Eli Lilly executives on Thursday said they expect a closely watched preventive study of the pharma’s Alzheimer’s disease drug solanezumab to yield results this quarter. The university-sponsored trial, called DIAN-TU, is testing patients with genetic mutations that cause early and severe cognitive declines.Company leaders, though, tempered optimism the trial will show evidence of slowed Alzheimer’s progression, pointing to the study’s small size and severity of disease. “It’s factors like that that could make it difficult to know what is the truth,” Lilly science chief Daniel Skovronsky said on a conference call.Executives also said they will watch the Food and Drug Administration’s response to Biogen’s effort to win approval of rival drug aducanumab. They don’t, however, expect the agency’s actions would spur a “pivot” in their clinical program that includes two other Alzheimer’s therapies.

A persuasive benefit in DIAN-TU could enable Lilly to submit solanezumab for FDA review, more than three years after the last company-sponsored test of the drug in a broader Alzheimer’s population failed.

Unlike those earlier trials, DIAN-TU, which is coordinated by Washington University in St. Louis, is a trial of solanezumab in patients with a set of mutations that drive the production of amyloid beta and result in early onset of disease.

The dominant theory of Alzheimer’s disease, for the past decade at least, has been that amyloid beta accumulation in the brain leads to the disease’s characteristic memory loss and other cognitive disability. But the repeated failure of drugs like solanezumab, which binds with amyloid beta, has cast doubt on that hypothesis.

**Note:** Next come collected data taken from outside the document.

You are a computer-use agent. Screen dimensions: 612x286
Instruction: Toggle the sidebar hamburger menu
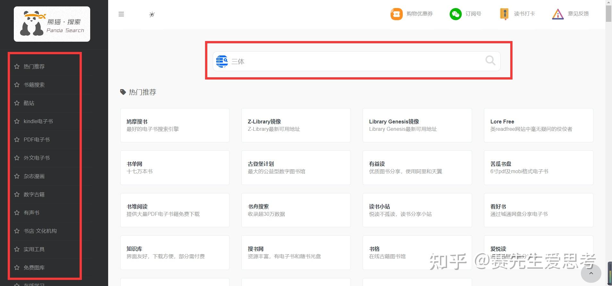[121, 14]
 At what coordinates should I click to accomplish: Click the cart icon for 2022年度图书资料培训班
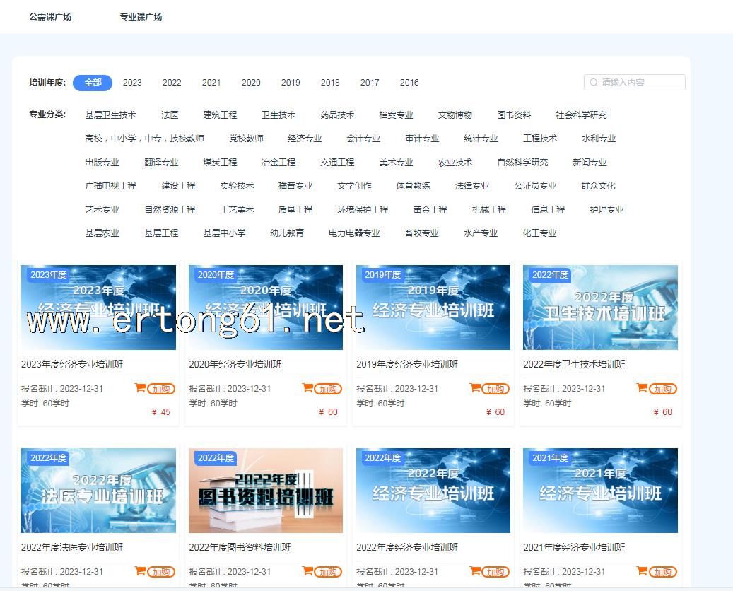click(307, 571)
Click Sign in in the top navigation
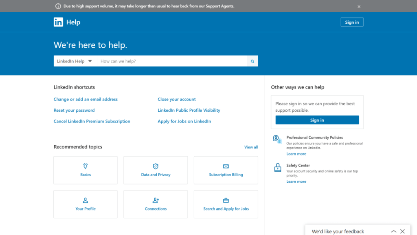The image size is (417, 235). click(x=351, y=22)
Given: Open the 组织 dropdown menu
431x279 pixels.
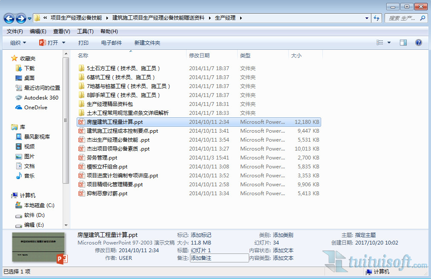Looking at the screenshot, I should (18, 43).
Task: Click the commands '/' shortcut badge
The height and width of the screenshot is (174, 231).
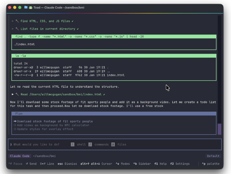Action: pos(90,145)
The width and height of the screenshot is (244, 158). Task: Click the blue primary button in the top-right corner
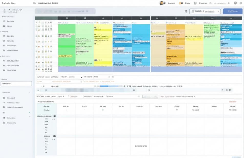point(232,11)
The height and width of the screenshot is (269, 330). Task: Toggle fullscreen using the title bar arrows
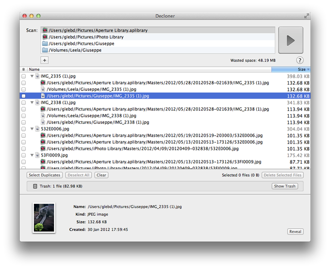click(x=306, y=16)
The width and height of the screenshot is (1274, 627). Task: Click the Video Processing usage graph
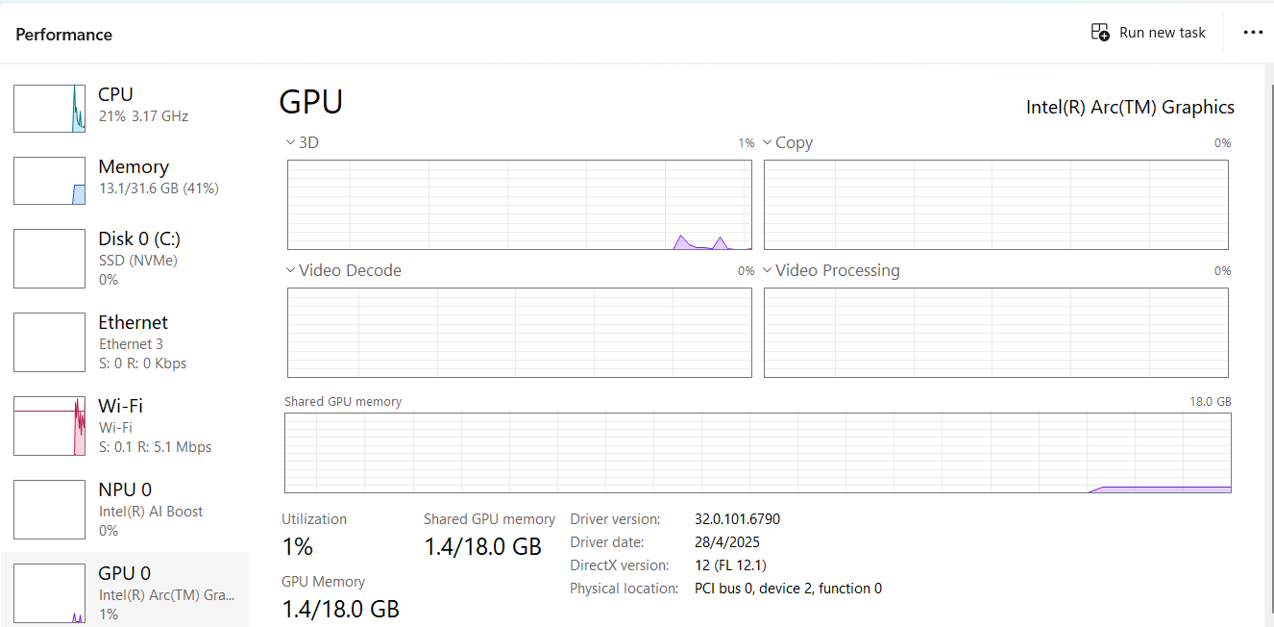click(x=996, y=333)

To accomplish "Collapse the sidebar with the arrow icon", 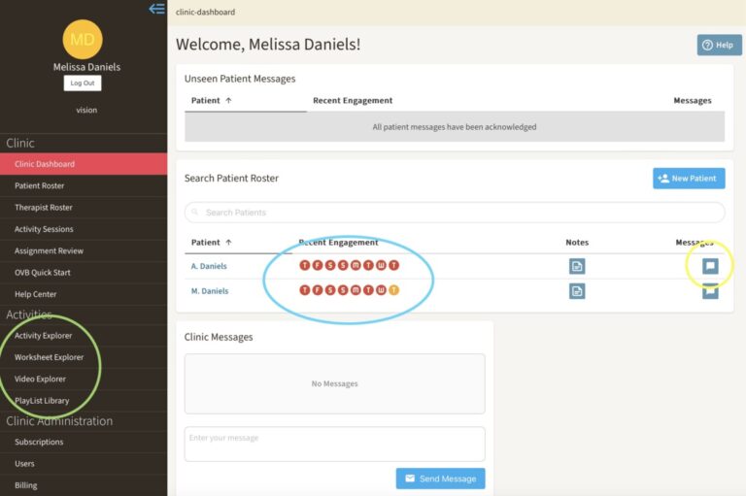I will 156,9.
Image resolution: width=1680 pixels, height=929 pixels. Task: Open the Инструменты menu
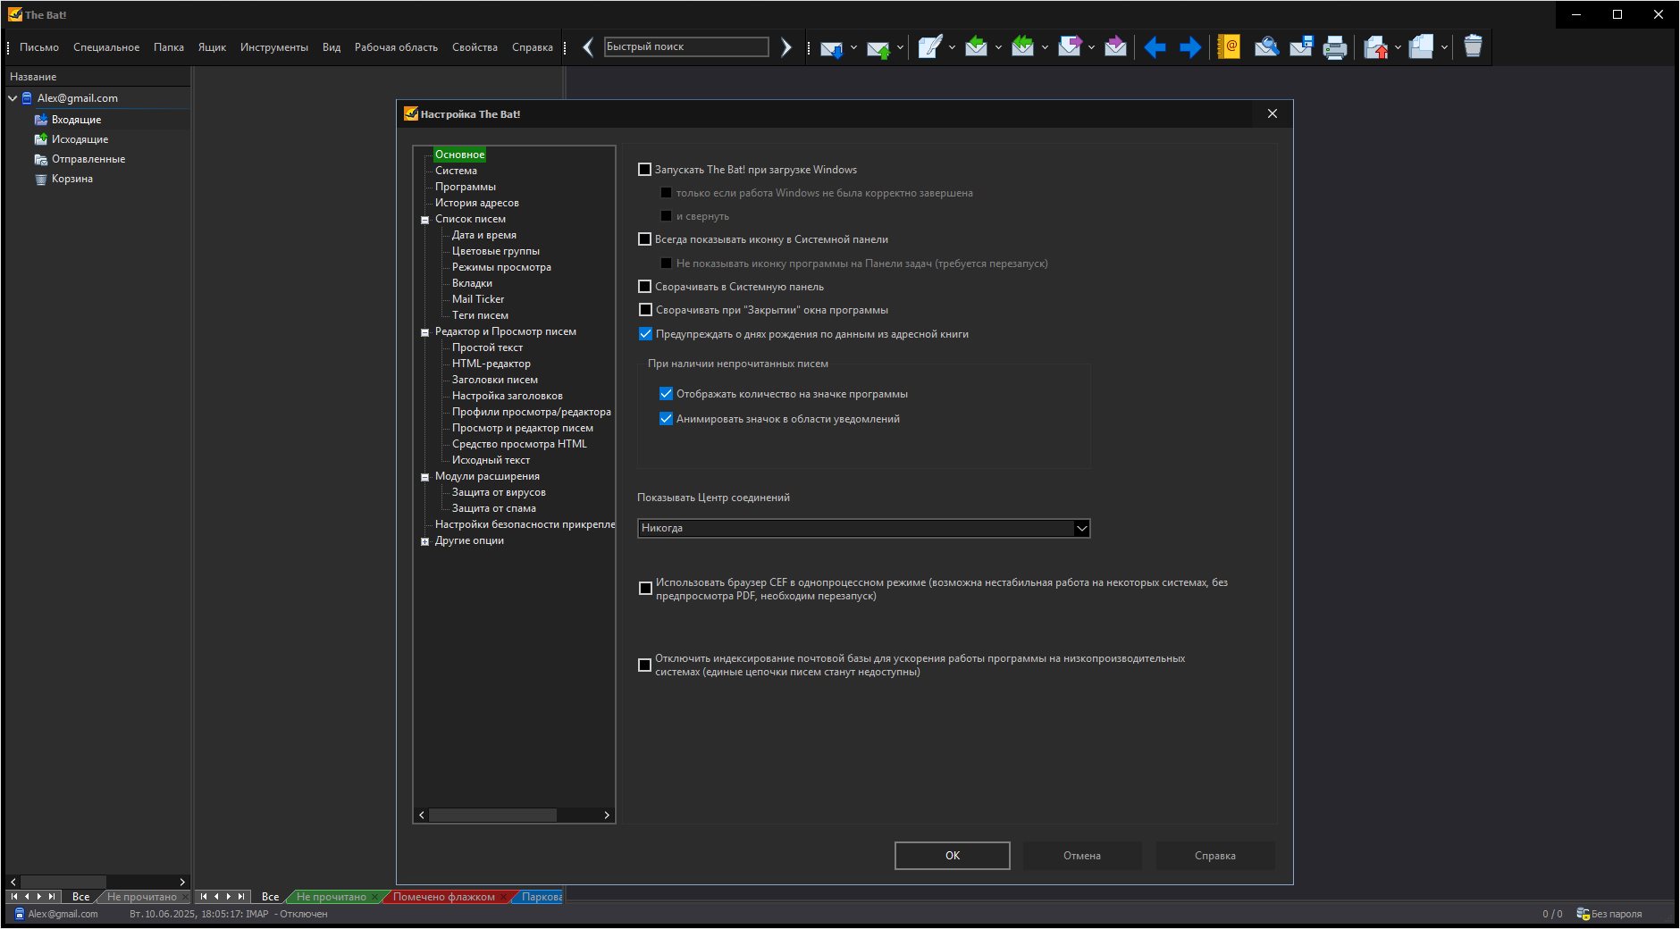coord(273,47)
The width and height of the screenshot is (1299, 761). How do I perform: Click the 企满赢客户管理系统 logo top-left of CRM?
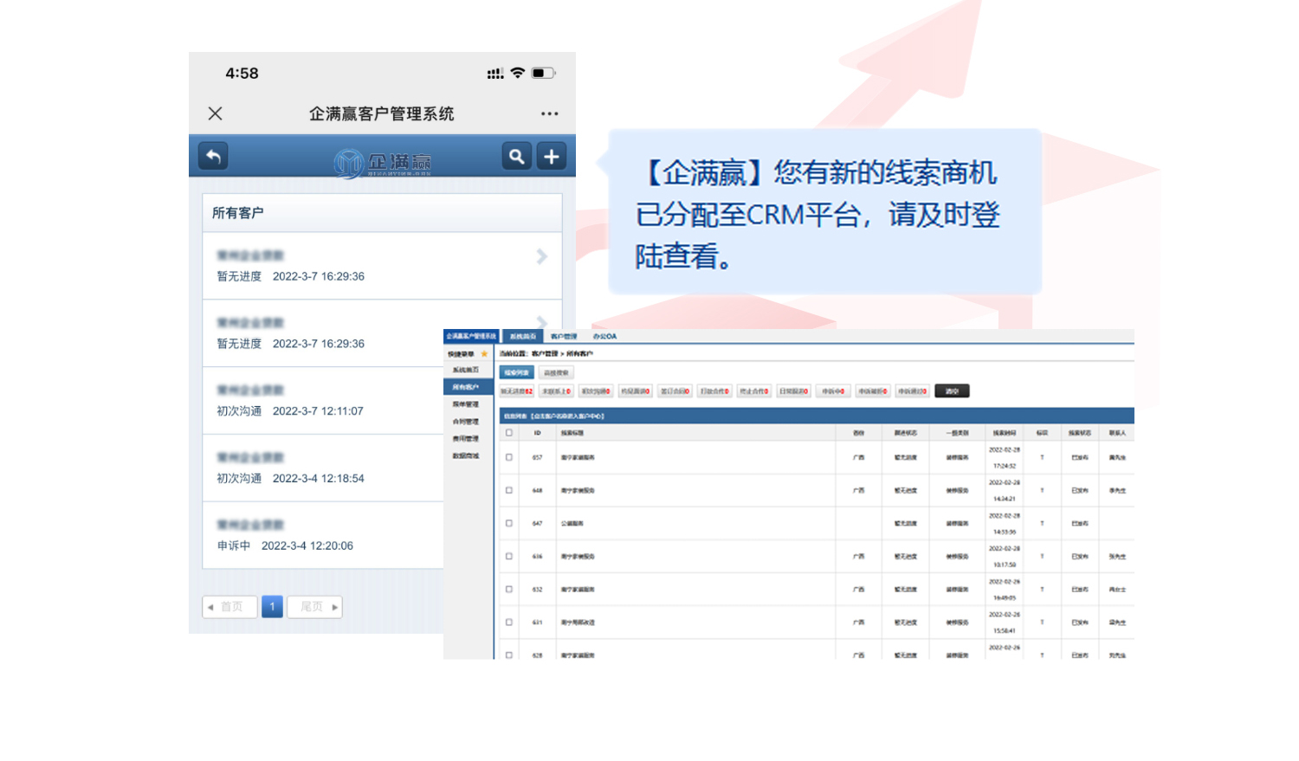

DIAN-TU enrolled just 490 patients, relatively few compared to the more than 2,000 that Lilly enrolled in EXPEDITION 3, its last solanezumab study. That’s due in part to the relative rarity of the mutations that can drive early onset disease — an estimated 5% to 10% of early onset cases are due to the three mutations studied in DIAN-TU.

Nonetheless, its small size is one of the reasons Skovronsky cited Thursday when preparing Wall Street analysts for the possibility the study fails.

In DIAN-TU’s favor is the use of a custom composite endpoint that combines a number of cognitive tests typically used in Alzheimer’s disease. Failure to show benefit on one test, therefore, may not lead to an overall study miss.

DIAN-TU researchers are also using a much higher dose of solanezumab than in previously trials — another possible advantage.

Moreover, the FDA might be more inclined to review DIAN-TU even with mixed data because its genetic focus makes the targeted patient population orphan-like, rather than the millions of Americans who aren’t genetically predisposed to develop Alzheimer’s.

Biogen, meanwhile, is pressing ahead with an aducanumab submission based on mixed and hotly debated data. Whether the FDA accepts and reviews the company’s application could signal how open the agency will be to a solanezumab submission or, further out, Lilly’s Phase 2 projects donanemab or zagotenemab.

However, Skovronsky said Lilly wouldn’t be drastically altering its clinical program based on the aducanumab outcome. “We’ve placed some important bets,” he said.

Another preventive trial of solanezumab, called A4, is underway in pre-symptomatic patients with signs of amyloid accumulation. This trial will not yield results for years, however, because the stage of Alzheimer’s development requires longer follow-up, Skovronsky said.